8. Money Talks

10.2K 1.6K 367
                                    

BLAMM!!!

Thalia membanting pintu keras-keras di hadapan Costa. Ia malu berat melihat mata pria itu melotot dan mulutnya menganga memperhatikan isi kosannya yang sudah dua minggu lebih tidak dibersihkan. Gulungan kertas dan alat tulis berserakan di atas meja. Pakaian kotor dan sepatu berceceran di lantai, kursi, bahkan ada yang tersangkut di atas televisi.

Di salah satu kursi kayu, bersandar sebuah gitar berwarna cokelat. Yang jadi masalah bukanlah gitarnya, melainkan sebuah bra merah maroon bertengger cantik tanpa rasa bersalah di atasnya.

Ia meringis dan merutuki diri dalam hati. Beginilah nasib jadi budak korporat. Sering lembur hingga saat tiba di rumah, ia sudah kelelahan. Di hari libur pun kadang tak sempat, karena harus mengejar pesanan demi menambah pundi-pundi uangnya, sekaligus menyalurkan hobinya bermain dengan kerajinan kayu, resin dan kaca.

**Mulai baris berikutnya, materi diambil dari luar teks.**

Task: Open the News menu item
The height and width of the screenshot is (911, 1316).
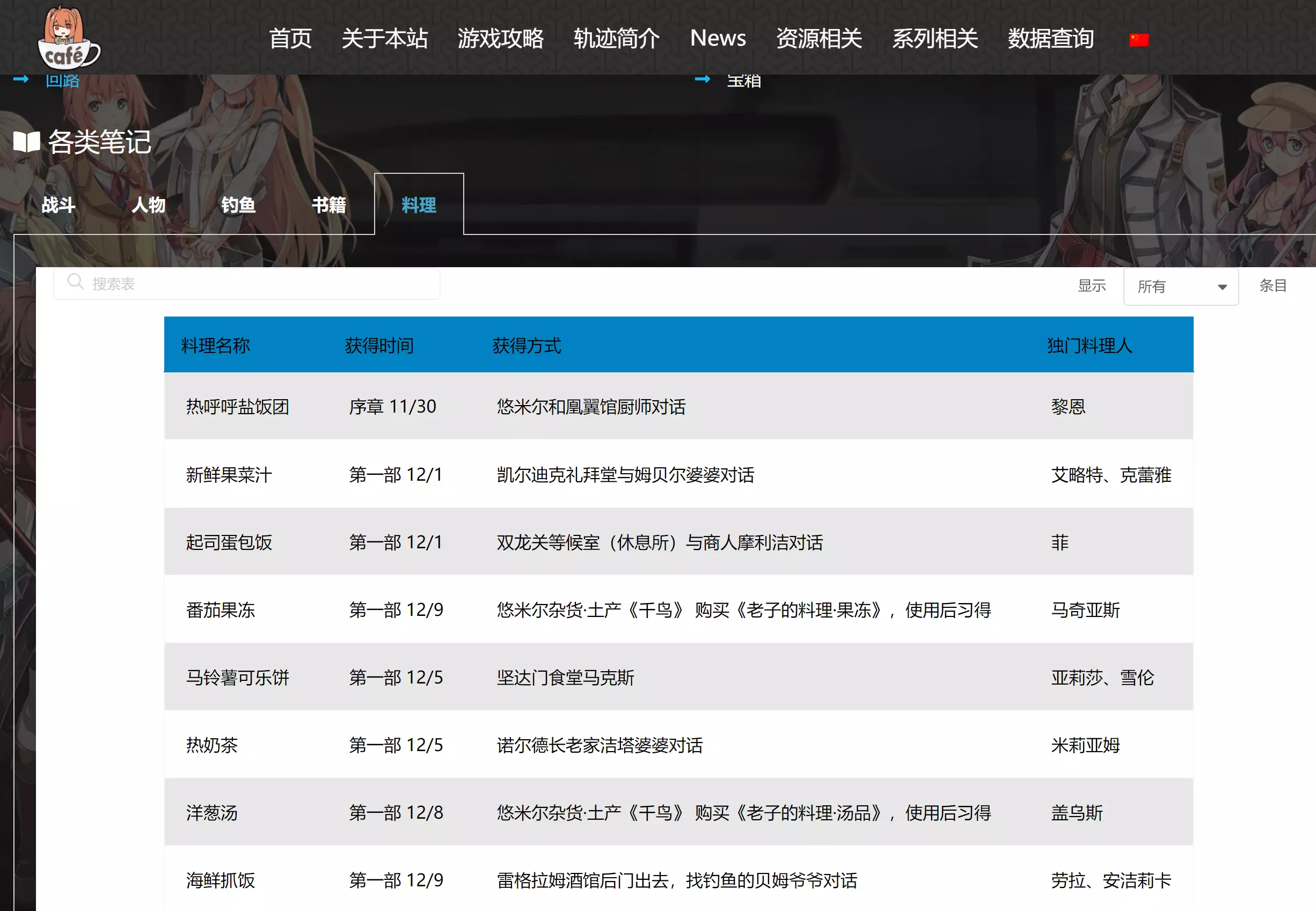Action: click(718, 38)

Sedangkan di luar sana, Costa berdiri tegak tepat di depan pintu. Matanya mengerjab kebingungan. Gadis di depannya tadi ajaib sekali. Bukan hanya mulutnya yang tak punya sopan santun, tetapi sikapnya juga keterlaluan.

Mimpi apa ia semalam, hingga nasibnya harus sial berkepanjangan. Apalagi gadis yang ia hadapi bukan tipe kebanyakan yang mempan oleh wajah tampan. Alih-alih menatapnya dengan pandangan memuja, gadis itu menatapnya dengan sarat permusuhan.

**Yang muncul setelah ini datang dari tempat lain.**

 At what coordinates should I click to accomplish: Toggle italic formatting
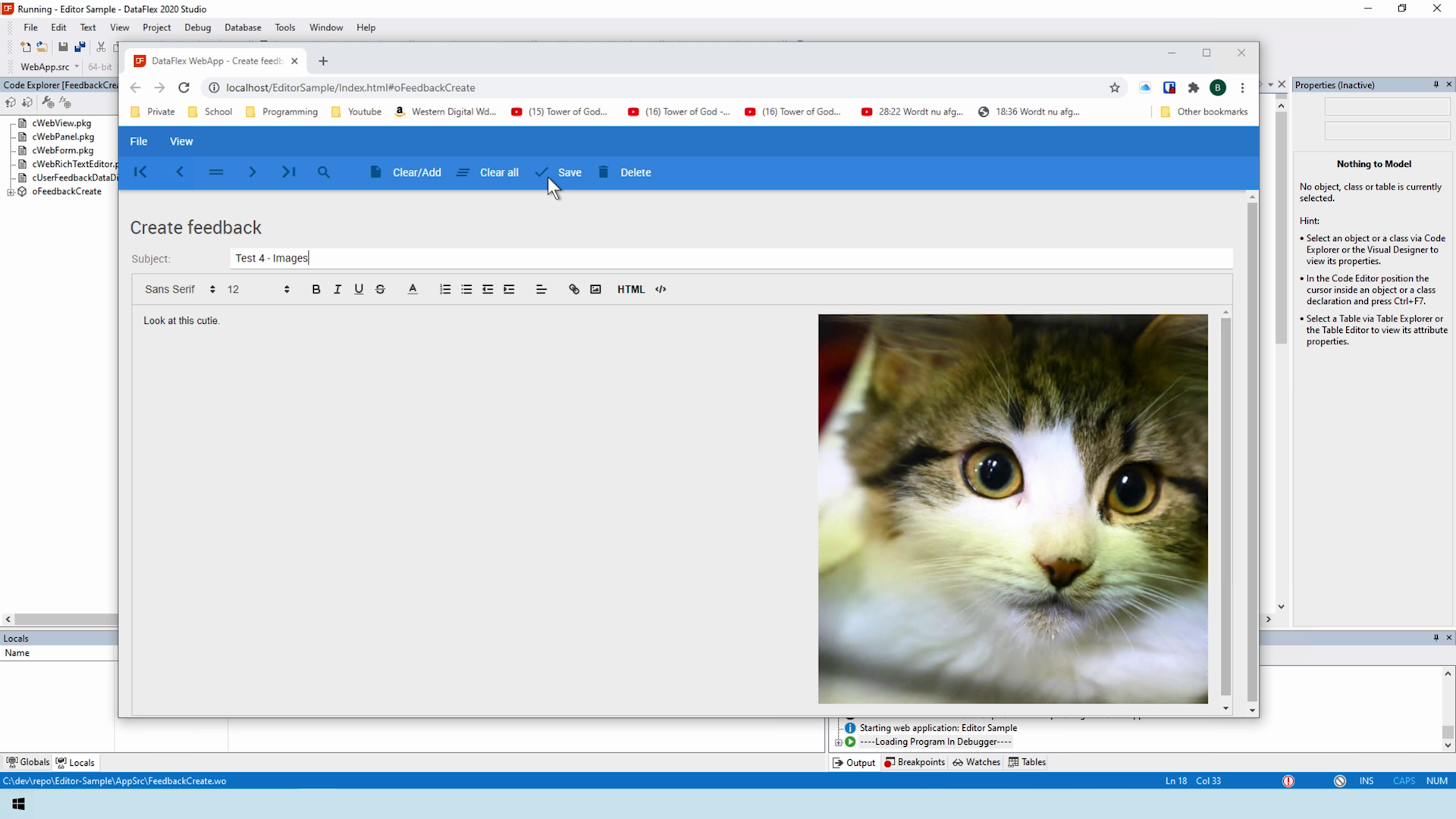(337, 289)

Ia seketika menjadi tak punya harga di mata kaum hawa. Atau apakah selama ini, ia hanya kepedean saja mengira dirinya adalah segalanya?

Costa mengangkat bahunya tak peduli. Ia sudah terbiasa menghadapi tingkah ibunya yang angin-anginan dan memilih tidak ambil pusing dengan kelakuan gadis itu. Lagipula, ia dapat memakluminya. Gadis itu sedang syok mengingat hingga delapan minggu kedepan, pergerakannya serba terbatas. Untung saja kondisinya tidak terlalu parah hingga Costa bisa bernapas lega.

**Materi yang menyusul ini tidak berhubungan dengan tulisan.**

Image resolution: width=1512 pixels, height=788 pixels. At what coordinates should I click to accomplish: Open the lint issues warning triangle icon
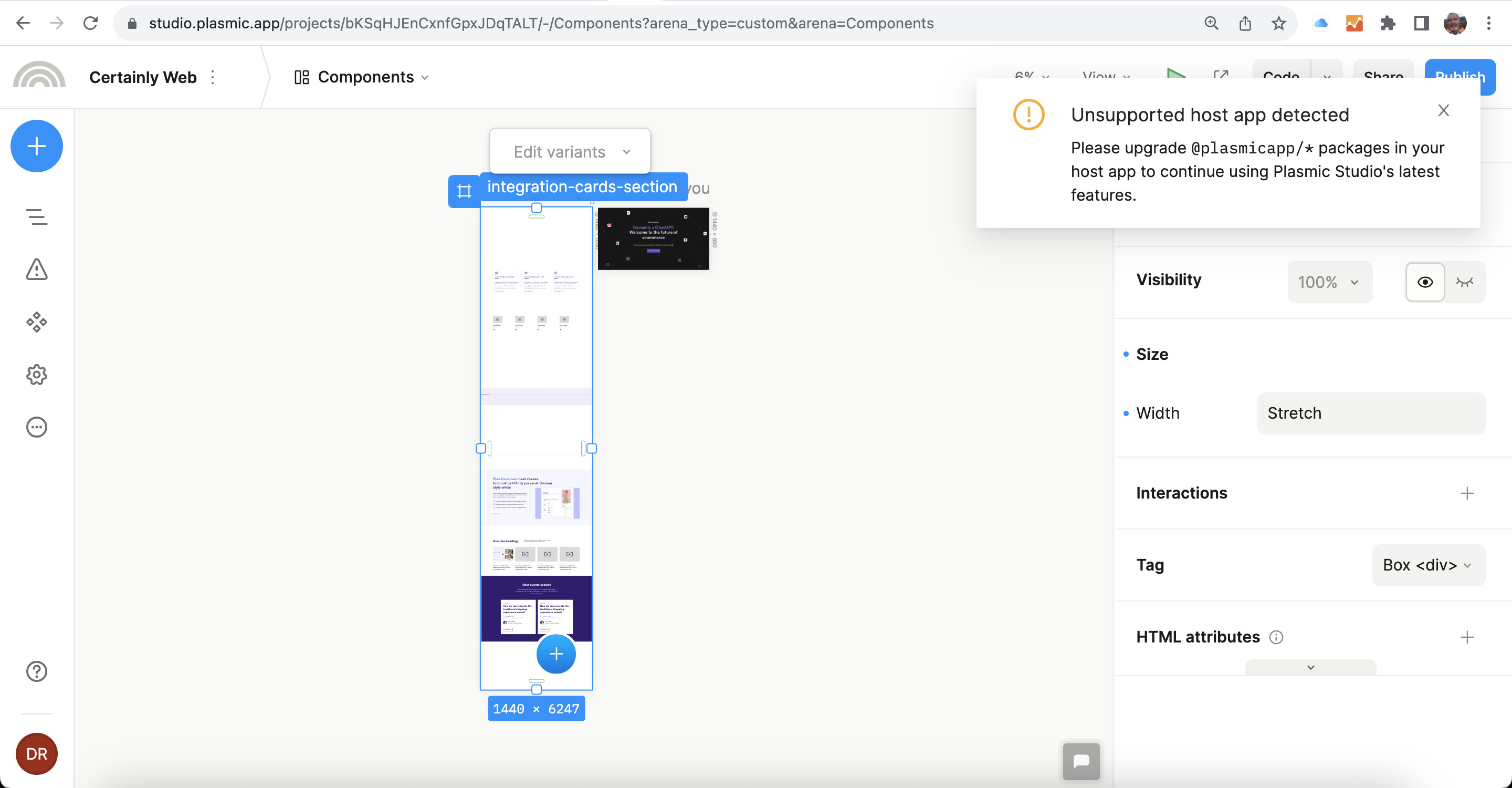(x=36, y=269)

Ia pelan-pelan mengambil langkah mundur dan berbalik menuju mobilnya. Sesekali ia menoleh ke belakang, melihat jika pintu gadis itu terbuka dan ia bisa kembali menanyakan identitasnya.

Bukannya apa-apa. Costa memang membutuhkan identitas gadis tersebut untuk membantu mengurus kartu identitas dan tetek bengeknya nanti lewat tangan pengacaranya. Sedangkan di rumah sakit tadi, ia tidak tahu nama siapa yang didaftarkan oleh Andre sebagai pasien. Ia tidak mau memikirkannya. Bukankah itu gunanya ia membayar pengacara?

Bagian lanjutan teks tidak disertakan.